THE planet Mars will be in the headlines next Monday (November 26) because a NASA-built space probe will be landing on its surface, STUART ATKINSON.

Unlike the many landers and rovers that have gone before it, the robotic InSight lander will not be going to the Red Planet to take pretty pictures of its rocky, rugged surface; its mission is to study what's going on beneath the surface, making measurements that will help us understand the geology and history of this fascinating planet. However, it will take a few photographs of its landing site, and we can look forward to seeing those late on Monday evening or early on Tuesday - if all goes well and the prober lands safely. Mars' hobby is wrecking robots sent from Earth, so let's all cross our fingers for a safe landing.

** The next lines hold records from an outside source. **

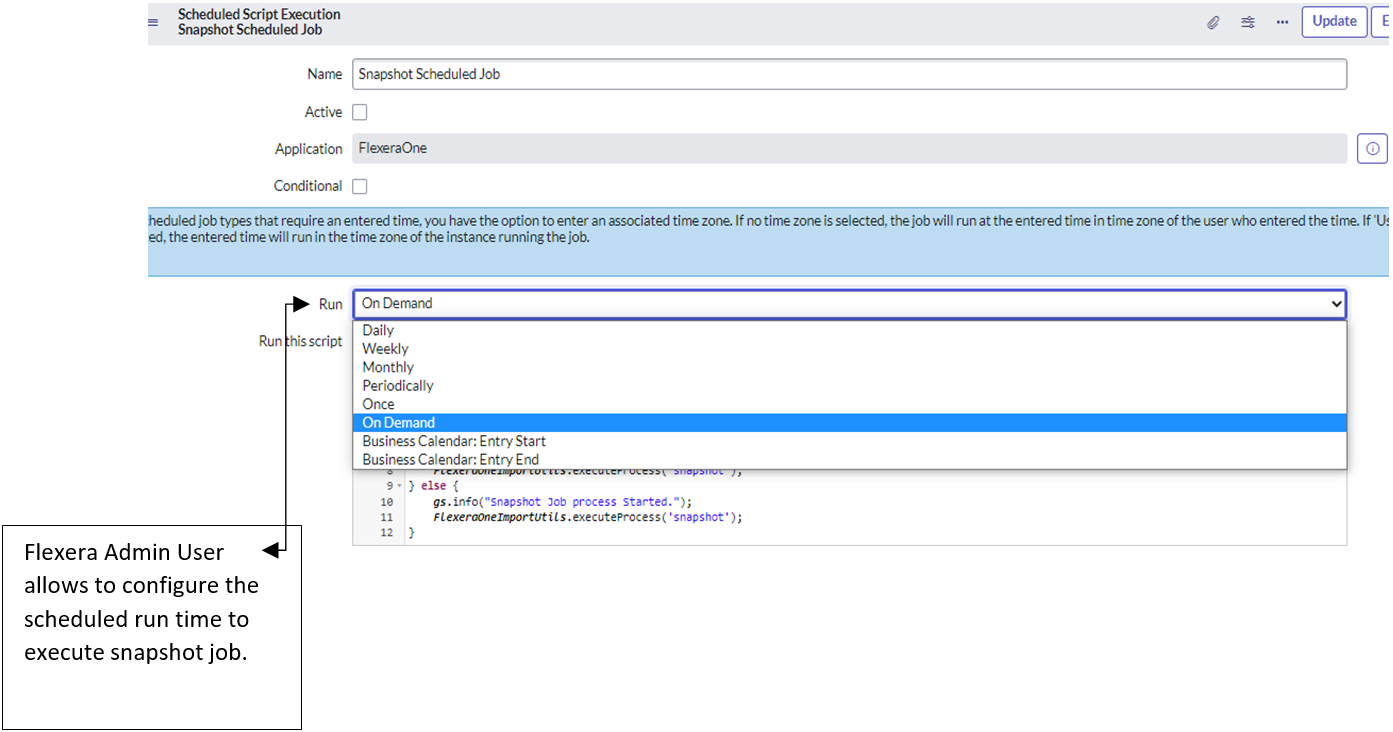This screenshot has height=732, width=1393.
Task: Pick the Periodically option
Action: click(x=398, y=386)
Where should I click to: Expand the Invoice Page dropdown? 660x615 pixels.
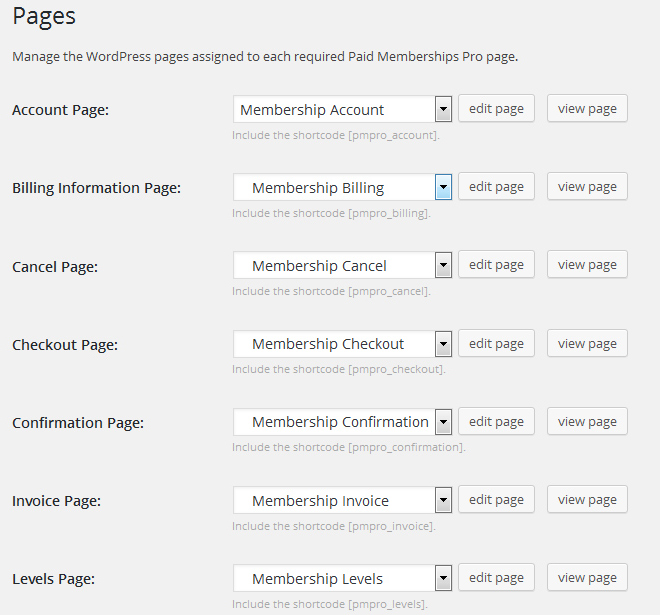[342, 500]
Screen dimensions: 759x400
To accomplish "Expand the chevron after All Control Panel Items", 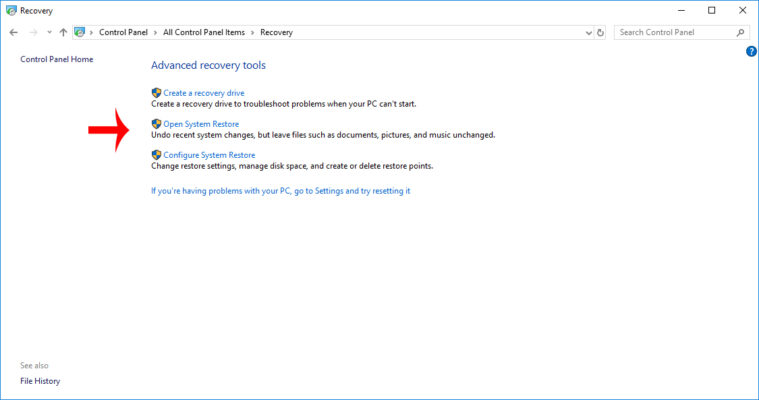I will coord(253,32).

Although it was much brighter and more obvious in the summer, when it looked like a vivid red-orange spark low in the sky right through the night, Mars is still easily visible in the night sky to the naked eye. To spot it just look to the south after darkness falls and there, halfway up in the sky, you'll see Mars, looking like an orange-white star, with very few other stars around it.

Much more impressive looking is Venus, which is a blazing bright morning star in the east before sunrise. It rises around 4.30am, long before the Sun, so we can enjoy the stunning sight of it shining in the dark sky before dawn. You simply can't mistake it for anything else.